インド政府は2011年にインド食品安全基準局(FSSAI)を通じてグトゥカの全国的な禁止を実施しましたが、形を変えた製品や名称変更による規制回避が後を絶ちません。

注意点・展望

インドの無煙たばこ問題を考える際、単純に「喫煙率低下=成功」と捉えるのは早計です。喫煙からの移行先として無煙たばこが選ばれているケースもあり、たばこ製品全体での包括的な対策が求められています。

今後の課題としては、以下の点が重要です。農村部への啓発活動の強化、若年層への教育プログラムの拡充、そして州ごとにばらつきのある規制の全国統一化です。特に北東部地域での使用率上昇は警戒が必要で、地域特性に応じた対策が不可欠です。

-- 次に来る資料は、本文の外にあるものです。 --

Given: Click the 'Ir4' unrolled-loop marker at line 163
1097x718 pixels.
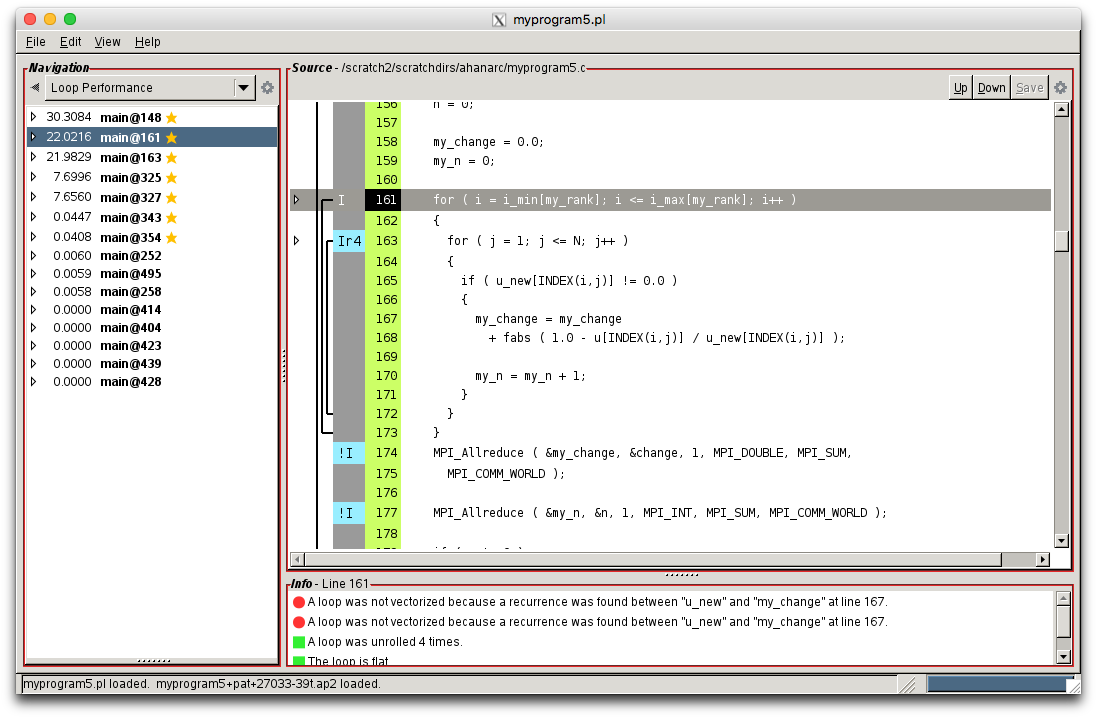Looking at the screenshot, I should tap(348, 241).
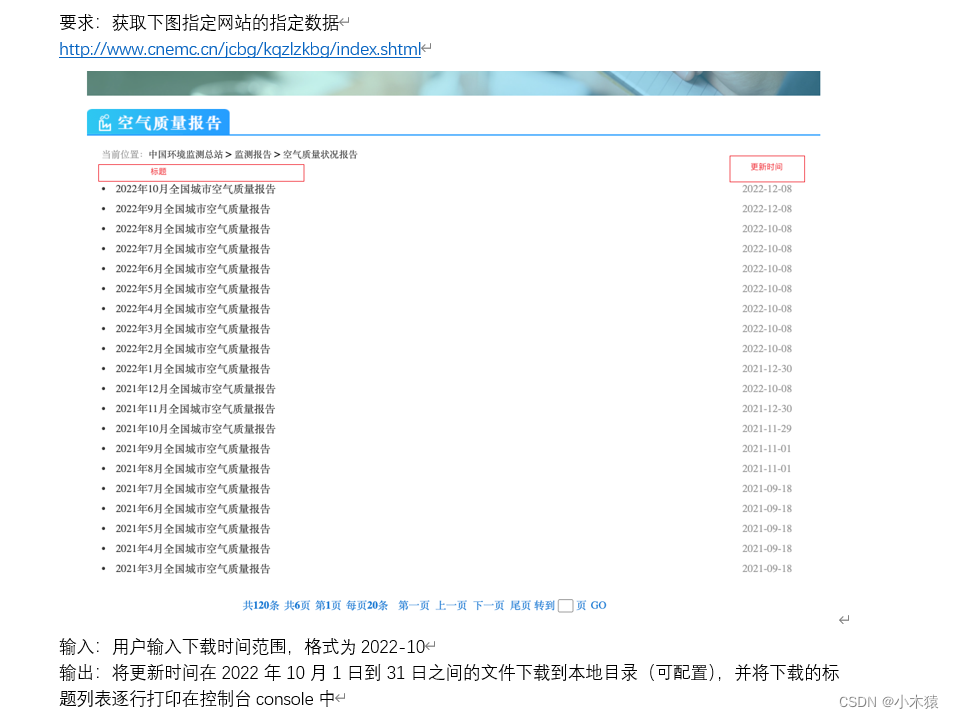Click the 空气质量报告 header icon
Image resolution: width=954 pixels, height=718 pixels.
click(104, 120)
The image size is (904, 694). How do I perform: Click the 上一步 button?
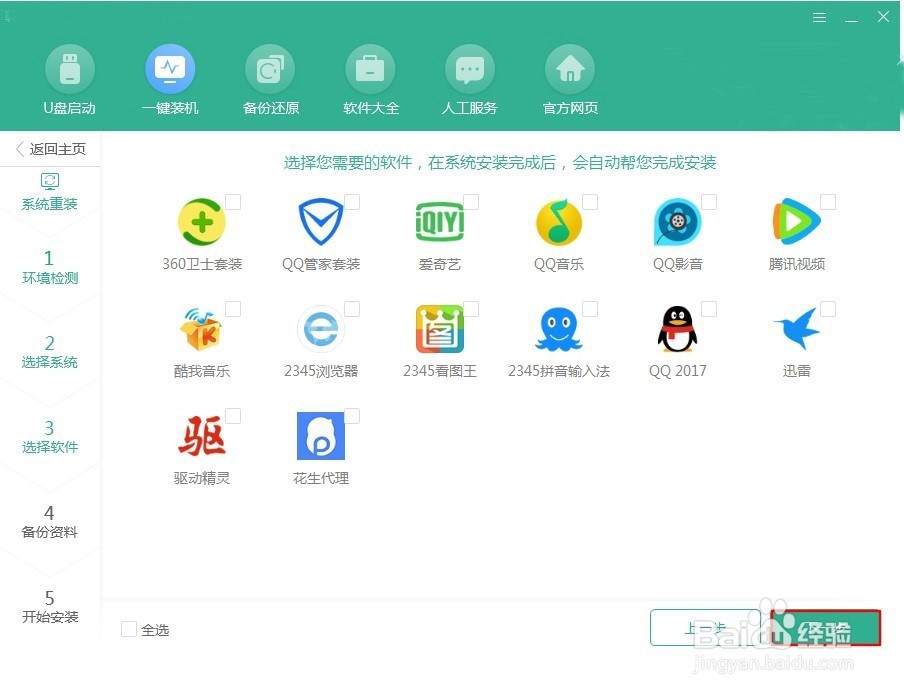(x=710, y=628)
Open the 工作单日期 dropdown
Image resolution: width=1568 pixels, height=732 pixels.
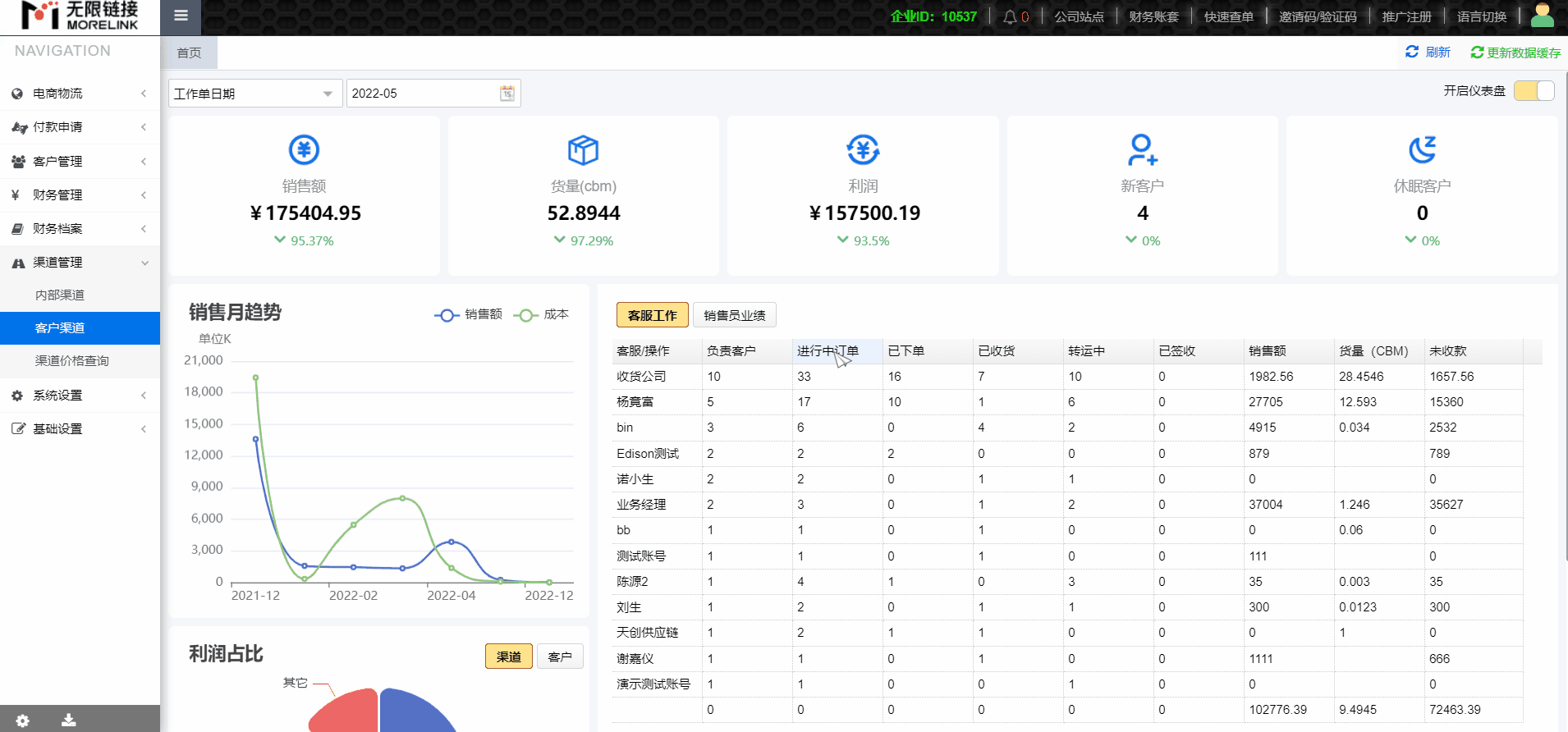pyautogui.click(x=254, y=94)

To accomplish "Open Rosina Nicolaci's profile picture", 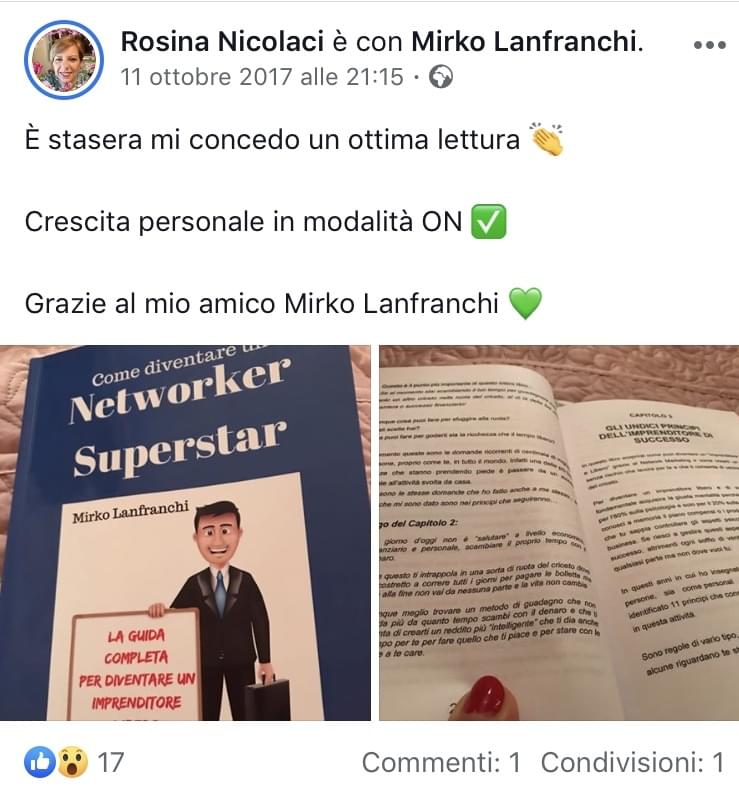I will 63,59.
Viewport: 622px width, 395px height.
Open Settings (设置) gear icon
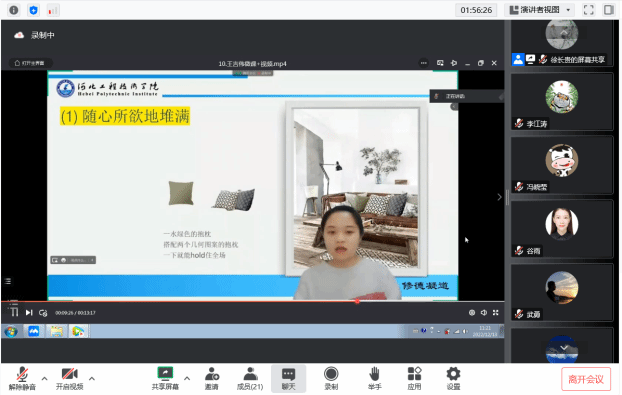click(x=453, y=378)
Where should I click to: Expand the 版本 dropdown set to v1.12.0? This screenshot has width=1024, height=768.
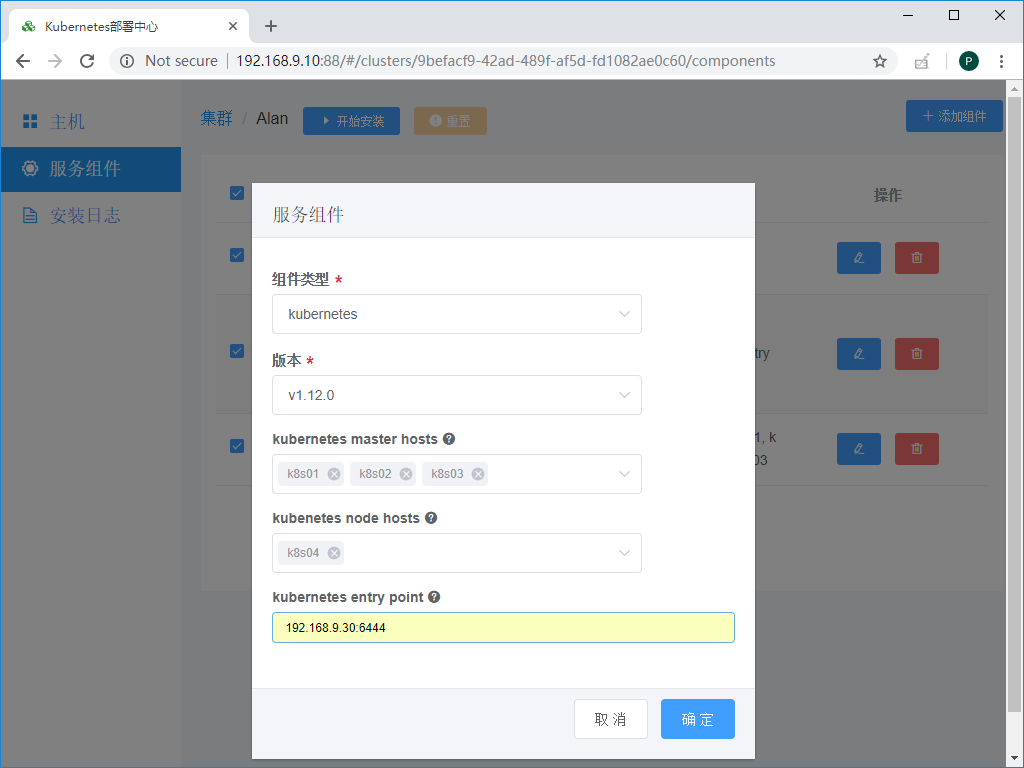(x=456, y=394)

WHOのたばこ規制枠組条約(FCTC)のもと、インドは2030年までにたばこ使用率の30%削減を目指しています。この目標達成には、紙巻きたばこだけでなく無煙たばこへの対策を同等に強化することが鍵となります。

まとめ

インドは喫煙率の低下において大きな成果を上げましたが、約2億人が使用する無煙たばこという「見えにくい敵」が依然として国民の健康をむしばんでいます。世界最多の口腔がん症例、患者の若年化、農村部でのグトゥカ消費の急拡大など、課題は山積しています。

たばこ対策の成功は、紙巻きたばこだけでなく、文化的に根付いた無煙たばこにどこまで切り込めるかにかかっています。インドの経験は、たばこ規制の「盲点」として世界各国にとっても重要な教訓を提供しています。